34. See David L. Paulsen and Martin Pulido, "'A Mother There': A Survey of Historical Teachings about Female parent in Sky," BYU Studies 50, no. ane (2011): 70–97. This commodity runs the gamut on what Church leaders take said about Female parent in Heaven. All of information technology is simply conjecture. None of it is revelation. Significantly, the well-nigh definitive statement is by George Q. Cannon: "There is likewise much of this inclination to deify 'our mother in heaven.' … Our Father in heaven should be the object of our worship. He will not have any divided worship… . In the revelation of God the Eternal Father to the Prophet Joseph Smith there was no revelation of the feminine element as part of the Godhead, and no idea was conveyed that any such element 'was equal in power and celebrity with the masculine.' Therefore, we are warranted in pronouncing all tendencies to glorify the feminine element and to exalt information technology as function of the Godhead as wrong and untrue, not only considering of the revelation of the Lord in our day just considering information technology has no warrant in scripture, and any attempt to put such a construction on the word of God is false and erroneous" (George Q. Cannon, Gospel Truth: Discourses and Writings of President George Q. Cannon, compiled by Jerreld L. Newquist, ii vols. [Common salt Lake City: Zion's Book Shop, 1957], 1:135–36, quoted in Paulsen and Pulido, 78). This sobering little reminder is meaning considering Cannon is right. We really do have no revelation from God on this subject field, and we have no revelation telling us why he has been so silent almost his supposed female counterpart. So, without such a revelation, we really are shooting in the nighttime here.

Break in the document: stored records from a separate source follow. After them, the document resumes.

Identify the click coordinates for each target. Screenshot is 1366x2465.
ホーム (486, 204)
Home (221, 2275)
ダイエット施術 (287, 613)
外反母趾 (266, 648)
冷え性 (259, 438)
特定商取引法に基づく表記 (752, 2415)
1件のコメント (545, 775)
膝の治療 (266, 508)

39. Joseph Fielding Smith, "Relief Society—an Aid to the Priesthood," Relief Society Magazine, Jan. 1959, 5–6.

40. Apparently, there was one notable exception to this dominion. Jane Manning James, a black member known well to Joseph Smith and Brigham Young, was permitted to perform baptisms for the dead but was repeatedly denied the opportunity to receive her endowment. See John G. Turner, Brigham Young: Pioneer Prophet (Cambridge, Mass.: Harvard University Press, 2012), 229.

41. See, for instance, Quinn, The Mormon Hierarchy, 36–37.

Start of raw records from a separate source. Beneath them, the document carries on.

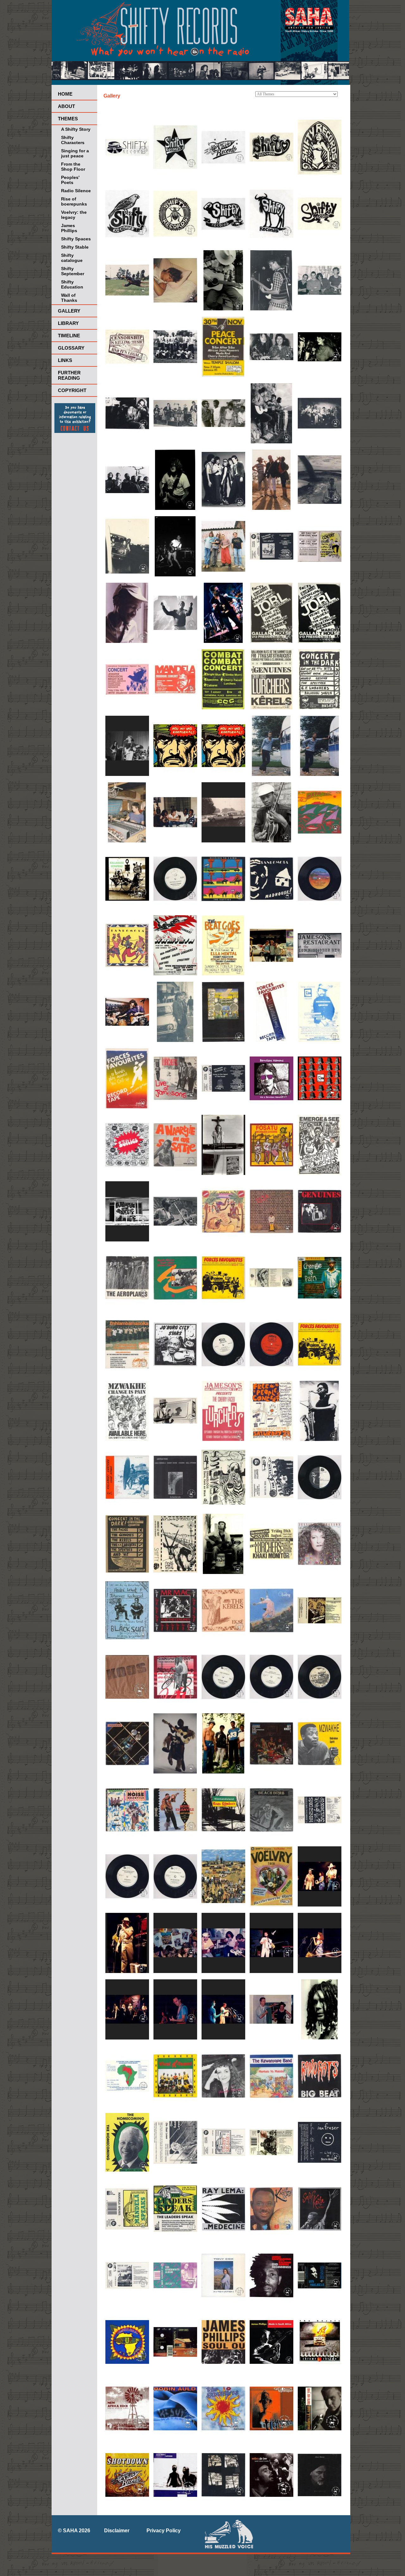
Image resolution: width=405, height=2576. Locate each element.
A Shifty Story (75, 129)
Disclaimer (116, 2530)
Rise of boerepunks (74, 201)
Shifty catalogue (72, 258)
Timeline (69, 335)
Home (65, 94)
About (66, 106)
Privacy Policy (163, 2530)
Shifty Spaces (76, 238)
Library (68, 323)
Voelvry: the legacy (74, 215)
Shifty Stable (75, 247)
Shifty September (72, 271)
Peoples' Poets (70, 180)
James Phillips (69, 228)
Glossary (71, 348)
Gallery (69, 311)
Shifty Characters (72, 140)
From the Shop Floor (73, 167)
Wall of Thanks (69, 298)
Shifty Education (72, 284)
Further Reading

43. Church building architect Richard Jackson, quoted in Gregory A. Prince and Wm. Robert Wright, David O. McKay and the Ascent of Modernistic Mormonism (Common salt Lake Metropolis: University of Utah Press, 2005), 104.

44. Eugene England called for Latter-day Saints to ready and pray for the priesthood ban to be lifted. See his "The Mormon Cross," Dialogue: A Journal of Mormon Thought 8, no. ane (1973): 78–86.

45. Run across, for instance, Cory Crawford, "The Struggle for Female Authority in Biblical and Mormon Theology," Dialogue: A Journal of Mormon Thought 48, no. 2 (2015): one–66.